As shown in Figure 3, the expression levels of gene sets were increased at 1 week posttransplant and are presented in clusters 1–6 (Figure 3A,B,C,D,E,F). Some of the genes in clusters 1–2 continued to increase at 3 months compared to 1 week, suggesting the existence of a long-term effect. For the early recovery genes in clusters 3–4, the expression dropped to the level of pretransplant at 3 months. There was no significant change at 3 months compared to 1 week in clusters 5–6, but most of these genes appeared to decrease within a period of 1 week to 6 months after transplantation. Clusters 7–12 contained genes that were downregulated at 1 week compared to pretransplant (Figure 3G,H,I,J,K,L). The genes in clusters 7–8 appeared early in recovery, and a long-term affected trend was observed in clusters 9–10. The expression of the genes that changed at the later period instead of 1 week posttransplant were in clusters 13–16, which suggested a chronic potential effect of immunosuppressants (Figure 3M,N,O,P). A brief table is shown in Figure 3Q. We also performed DEG analysis on the 4 vs. 1 group. By overlapping the results with the above 5,557 genes, 1,151 genes were differentially expressed compared to that pretransplant (Figure 2F). These results suggested the likely effects of surgery and drug administration.
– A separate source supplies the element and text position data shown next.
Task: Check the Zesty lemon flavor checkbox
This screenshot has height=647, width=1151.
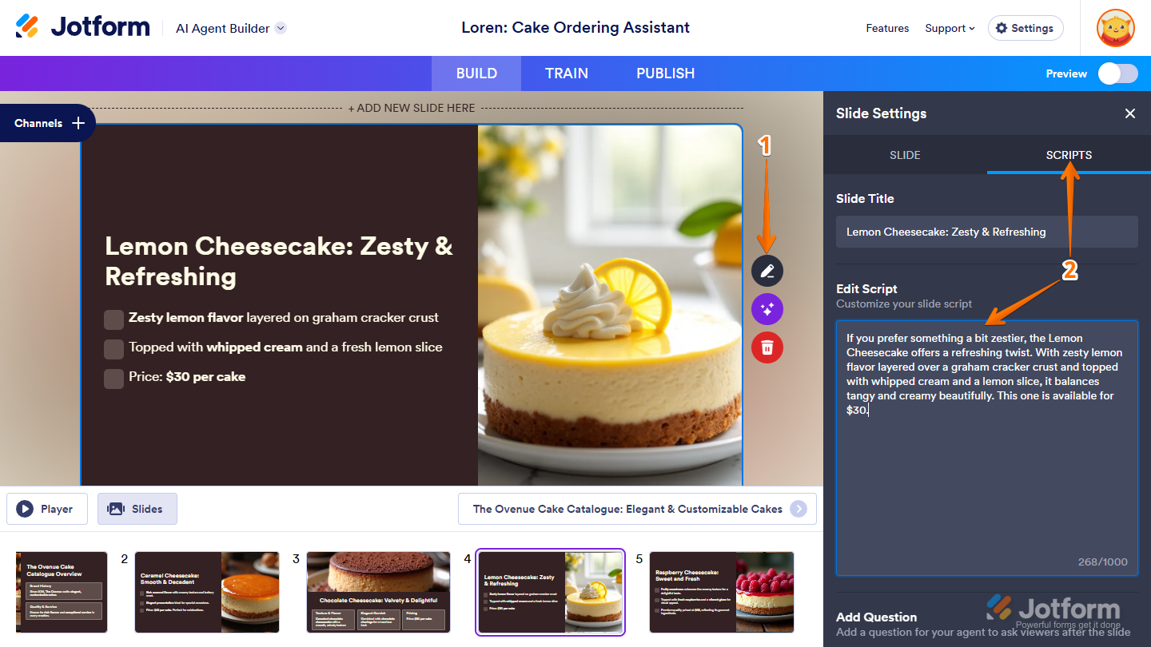Action: point(114,320)
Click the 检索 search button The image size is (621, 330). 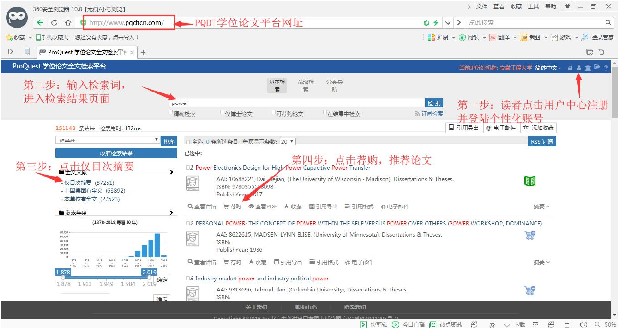click(x=434, y=103)
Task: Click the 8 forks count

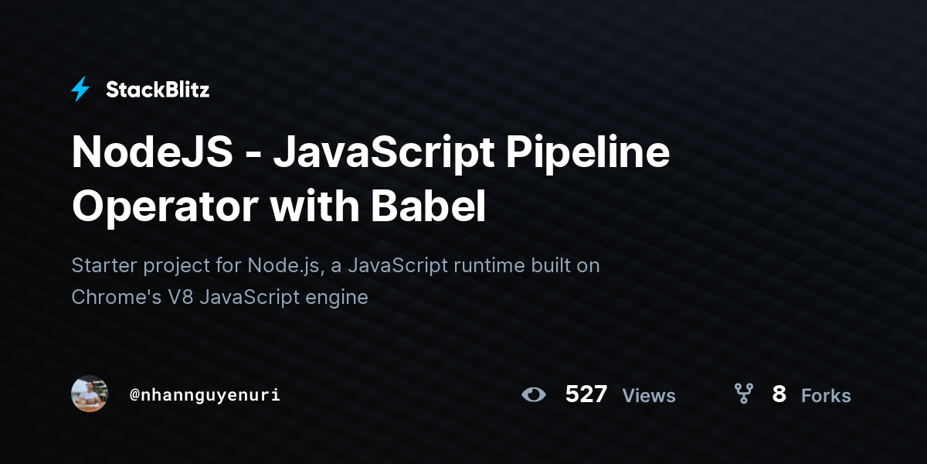Action: point(779,394)
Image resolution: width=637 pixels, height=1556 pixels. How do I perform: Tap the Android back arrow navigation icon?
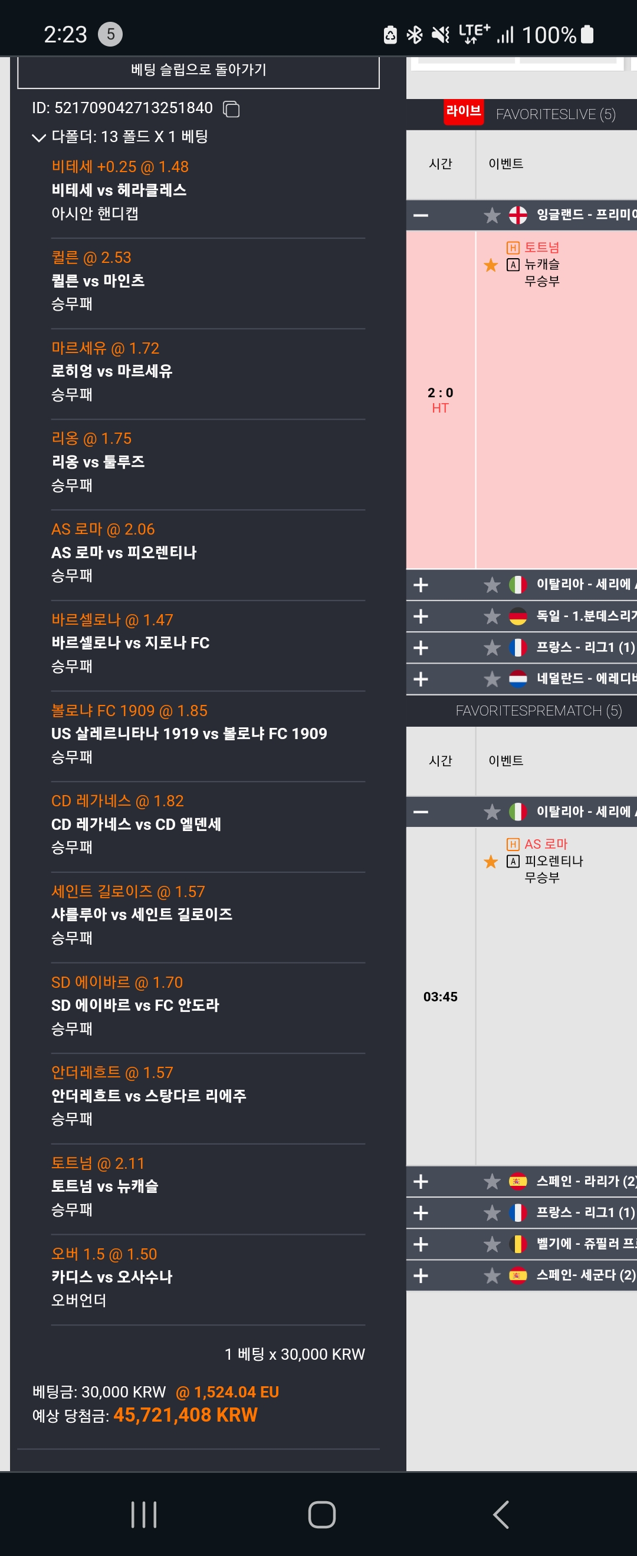[501, 1515]
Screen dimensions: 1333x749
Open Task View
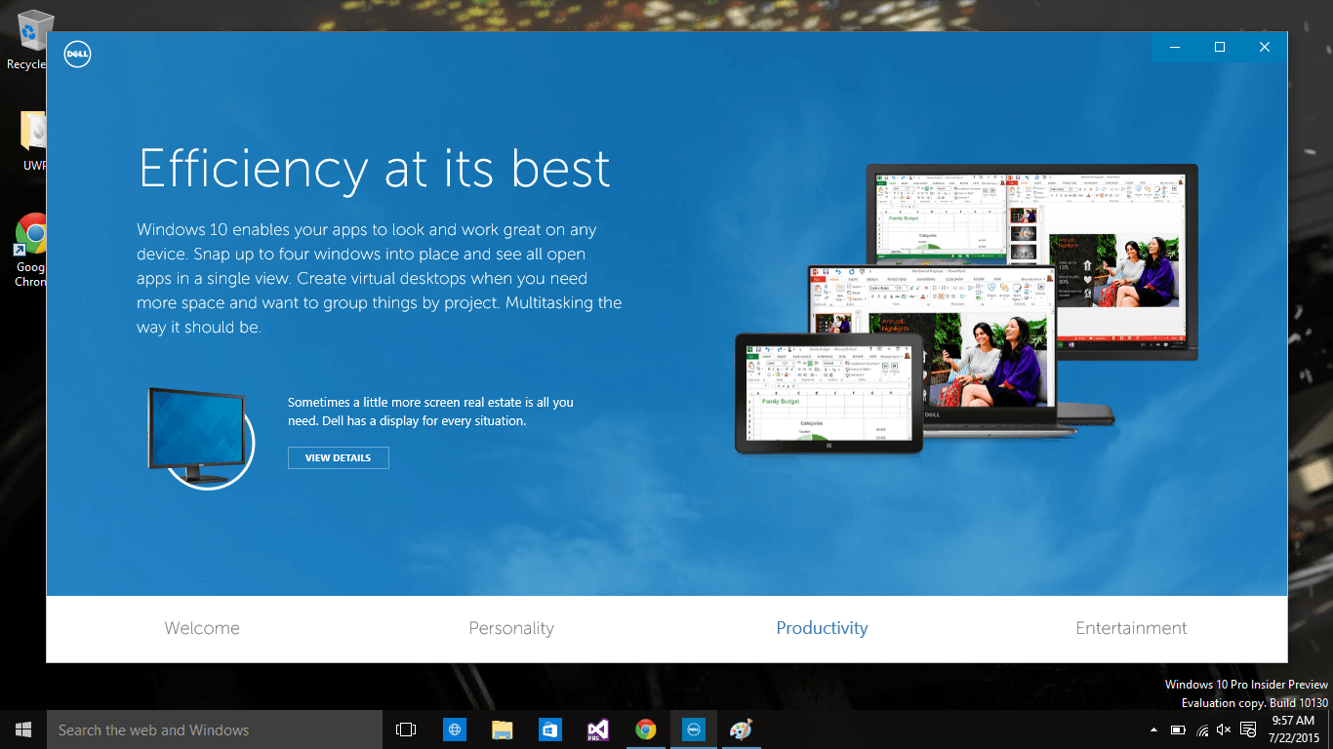click(x=405, y=729)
Figure 3 Results of time series analysis of the DEGs. (A-P) Sixteen clusters based on characteristics of changing trends in DEG expression. (Q) Table displaying the above-mentioned trend and the number of genes in each cluster. Ascending arrow: upregulated; descending arrow: downregulated. It was important to note that we defined the trend of upregulation or downregulation based on the change folds in the 4 vs. 3 group, although the FDR was nonsignificant. DEG, differentially expressed gene; FDR, false discovery rate.

KEGG pathway analysis

We took every two clusters for KEGG pathway analysis (Figure S1). The results showed that clusters 7 & 8 involved immune mechanism pathways, such as the T cell receptor signaling pathway, Th1 and Th2 cell differentiation, and cytokine-cytokine receptor interaction. Complement and coagulation cascades and the cell cycle pathway had a significant effect in clusters 5 & 6. The ribosome pathway played a major role in clusters 11 & 12, whereas the Wnt signaling pathway was the top pathway related to clusters 13 & 14. The pathway analysis suggested that the attenuation of the immune reaction, reduced expression of ribosome-related proteins and the change in the PBMC cell cycle occurred after the use of immunosuppressants.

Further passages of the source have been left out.